Il a conclu sur ce sujet en observant que l'implantation territoriale des ressources n'était pas à la hauteur des enjeux ce qui est source d'inefficacité mais aussi d'inégalité devant l'application de la législation fiscale et a appelé à une correction de ces déséquilibres.
Il a alors évoqué une dernière caractéristique importante des moyens utilisés par la DGI avec l'existence de moyens informatiques que les experts de ces sujets jugent obsolètes.
Rappelant que les dépenses d'informatisation de la DGI avaient été massives avec plus de 9 milliards de francs au cours des dix dernières années, il a expliqué que cette informatisation, s'étant mise en place dans le cadre d'une série de schémas directeurs informatiques pilotés par chacune des directions du ministère, avait donné naissance à un empilement d'applications et à différentes informatiques fiscales ne communiquant pas entre elles, avec pour conséquence que l'informatique de la DGI et celle du Trésor public constituent deux univers séparés.
M. Bernard Angels, rapporteur spécial, a alors procédé à l'examen des performances de l'administration fiscale, indiquant qu'il fallait à ce stade raisonner non plus sur la seule DGI, mais à tout le moins en prenant en compte les résultats de la direction générale de la comptabilité publique (DGCP) qui recouvre plus de la moitié des impôts établis par la DGI.
Ayant jugé que, face à des missions complexes, la DGI et ses agents avaient fait preuve d'une grande compétence et d'une grande honnêteté, il a considéré, qu'il s'agisse des performances ou de l'adéquation des coûts aux missions, que des améliorations devaient intervenir.

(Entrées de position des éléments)
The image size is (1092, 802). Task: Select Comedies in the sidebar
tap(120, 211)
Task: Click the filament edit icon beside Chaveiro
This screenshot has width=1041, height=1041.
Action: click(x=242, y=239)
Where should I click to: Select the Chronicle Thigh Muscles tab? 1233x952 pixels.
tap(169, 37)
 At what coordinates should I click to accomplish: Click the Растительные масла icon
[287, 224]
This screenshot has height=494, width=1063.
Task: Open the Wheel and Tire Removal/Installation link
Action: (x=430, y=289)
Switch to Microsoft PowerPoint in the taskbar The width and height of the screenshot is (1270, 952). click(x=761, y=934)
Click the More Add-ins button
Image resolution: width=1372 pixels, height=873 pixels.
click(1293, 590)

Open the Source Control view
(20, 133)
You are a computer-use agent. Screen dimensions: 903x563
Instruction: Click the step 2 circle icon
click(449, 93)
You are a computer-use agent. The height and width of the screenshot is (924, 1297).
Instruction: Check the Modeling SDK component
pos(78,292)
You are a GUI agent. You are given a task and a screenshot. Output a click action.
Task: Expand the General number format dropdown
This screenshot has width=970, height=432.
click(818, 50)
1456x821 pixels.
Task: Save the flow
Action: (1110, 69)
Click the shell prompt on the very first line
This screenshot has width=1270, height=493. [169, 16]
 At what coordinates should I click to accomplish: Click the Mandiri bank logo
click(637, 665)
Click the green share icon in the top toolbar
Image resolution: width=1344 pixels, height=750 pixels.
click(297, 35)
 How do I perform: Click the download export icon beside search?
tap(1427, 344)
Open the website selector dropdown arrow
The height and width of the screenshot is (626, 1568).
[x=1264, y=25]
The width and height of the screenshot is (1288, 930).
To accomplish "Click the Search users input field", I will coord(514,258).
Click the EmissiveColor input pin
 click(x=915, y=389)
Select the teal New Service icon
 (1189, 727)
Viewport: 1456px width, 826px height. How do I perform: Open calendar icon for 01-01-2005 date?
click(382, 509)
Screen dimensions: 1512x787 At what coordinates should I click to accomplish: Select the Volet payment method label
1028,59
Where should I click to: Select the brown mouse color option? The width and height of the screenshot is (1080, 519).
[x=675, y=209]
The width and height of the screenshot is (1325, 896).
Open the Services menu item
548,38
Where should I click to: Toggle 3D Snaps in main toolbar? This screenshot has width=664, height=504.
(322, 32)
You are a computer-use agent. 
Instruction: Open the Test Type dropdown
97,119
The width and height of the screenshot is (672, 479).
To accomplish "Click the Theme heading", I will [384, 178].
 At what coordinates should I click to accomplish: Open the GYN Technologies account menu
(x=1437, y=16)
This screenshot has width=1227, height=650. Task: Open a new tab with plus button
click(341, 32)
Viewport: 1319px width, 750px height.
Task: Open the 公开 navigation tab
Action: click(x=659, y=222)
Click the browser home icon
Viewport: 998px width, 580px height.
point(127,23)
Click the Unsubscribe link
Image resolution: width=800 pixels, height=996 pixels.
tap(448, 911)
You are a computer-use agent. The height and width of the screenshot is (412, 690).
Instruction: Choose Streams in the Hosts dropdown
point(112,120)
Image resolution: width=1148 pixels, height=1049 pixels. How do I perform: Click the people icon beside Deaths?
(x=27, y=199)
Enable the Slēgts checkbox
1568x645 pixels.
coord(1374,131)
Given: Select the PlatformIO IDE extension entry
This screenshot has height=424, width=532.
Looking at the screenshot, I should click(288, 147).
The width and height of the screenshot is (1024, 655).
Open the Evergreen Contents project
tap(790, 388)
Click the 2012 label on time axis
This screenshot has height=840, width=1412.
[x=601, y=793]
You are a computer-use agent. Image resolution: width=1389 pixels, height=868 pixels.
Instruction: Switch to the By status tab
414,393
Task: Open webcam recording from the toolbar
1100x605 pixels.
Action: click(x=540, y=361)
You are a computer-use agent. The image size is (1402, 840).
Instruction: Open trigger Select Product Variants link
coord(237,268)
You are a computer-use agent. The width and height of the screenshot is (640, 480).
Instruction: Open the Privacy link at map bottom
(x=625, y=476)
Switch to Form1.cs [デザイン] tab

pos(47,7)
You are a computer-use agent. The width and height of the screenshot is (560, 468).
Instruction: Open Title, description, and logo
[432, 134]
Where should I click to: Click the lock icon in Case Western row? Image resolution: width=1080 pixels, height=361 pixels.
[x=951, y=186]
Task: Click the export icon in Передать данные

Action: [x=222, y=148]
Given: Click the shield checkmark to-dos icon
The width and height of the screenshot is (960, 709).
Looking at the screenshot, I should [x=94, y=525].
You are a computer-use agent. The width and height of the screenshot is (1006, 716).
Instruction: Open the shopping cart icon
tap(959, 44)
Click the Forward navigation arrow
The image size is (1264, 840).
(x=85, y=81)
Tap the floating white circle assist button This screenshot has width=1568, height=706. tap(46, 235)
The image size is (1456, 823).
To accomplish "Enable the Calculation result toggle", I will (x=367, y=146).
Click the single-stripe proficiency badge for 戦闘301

Consigne 1:
Recopiez intégralement le texte sur l'administration fiscale, sans y changer quoi que ce soit.
Consigne 2:
Réécrivez les entrées depuis leur début jusqu'à la ligne contenant "click(637, 665)", incluse, en remplaçant "Instruction" par "Directive" et en laissant tout le reste intact.

Réponse complète 1:
Il a conclu sur ce sujet en observant que l'implantation territoriale des ressources n'était pas à la hauteur des enjeux ce qui est source d'inefficacité mais aussi d'inégalité devant l'application de la législation fiscale et a appelé à une correction de ces déséquilibres.
Il a alors évoqué une dernière caractéristique importante des moyens utilisés par la DGI avec l'existence de moyens informatiques que les experts de ces sujets jugent obsolètes.
Rappelant que les dépenses d'informatisation de la DGI avaient été massives avec plus de 9 milliards de francs au cours des dix dernières années, il a expliqué que cette informatisation, s'étant mise en place dans le cadre d'une série de schémas directeurs informatiques pilotés par chacune des directions du ministère, avait donné naissance à un empilement d'applications et à différentes informatiques fiscales ne communiquant pas entre elles, avec pour conséquence que l'informatique de la DGI et celle du Trésor public constituent deux univers séparés.
M. Bernard Angels, rapporteur spécial, a alors procédé à l'examen des performances de l'administration fiscale, indiquant qu'il fallait à ce stade raisonner non plus sur la seule DGI, mais à tout le moins en prenant en compte les résultats de la direction générale de la comptabilité publique (DGCP) qui recouvre plus de la moitié des impôts établis par la DGI.
Ayant jugé que, face à des missions complexes, la DGI et ses agents avaient fait preuve d'une grande compétence et d'une grande honnêteté, il a considéré, qu'il s'agisse des performances ou de l'adéquation des coûts aux missions, que des améliorations devaient intervenir.

Réponse complète 2:
The image size is (1092, 802). Task: Select Comedies in the sidebar
tap(120, 211)
Task: Click the filament edit icon beside Chaveiro
This screenshot has width=1041, height=1041.
Action: click(x=242, y=239)
Where should I click to: Select the Chronicle Thigh Muscles tab? 1233x952 pixels.
tap(169, 37)
 At what coordinates should I click to accomplish: Click the Растительные масла icon
[287, 224]
This screenshot has height=494, width=1063.
Task: Open the Wheel and Tire Removal/Installation link
Action: (x=430, y=289)
Switch to Microsoft PowerPoint in the taskbar The width and height of the screenshot is (1270, 952). click(x=761, y=934)
Click the More Add-ins button
Image resolution: width=1372 pixels, height=873 pixels.
click(1293, 590)

Open the Source Control view
(20, 133)
You are a computer-use agent. Screen dimensions: 903x563
Directive: Click the step 2 circle icon
click(449, 93)
You are a computer-use agent. The height and width of the screenshot is (924, 1297).
Directive: Check the Modeling SDK component
pos(78,292)
You are a GUI agent. You are given a task and a screenshot. Output a click action.
Task: Expand the General number format dropdown
This screenshot has width=970, height=432.
click(818, 50)
1456x821 pixels.
Task: Save the flow
Action: (1110, 69)
Click the shell prompt on the very first line
This screenshot has width=1270, height=493. [169, 16]
 At what coordinates should I click to accomplish: Click the Mandiri bank logo
click(637, 665)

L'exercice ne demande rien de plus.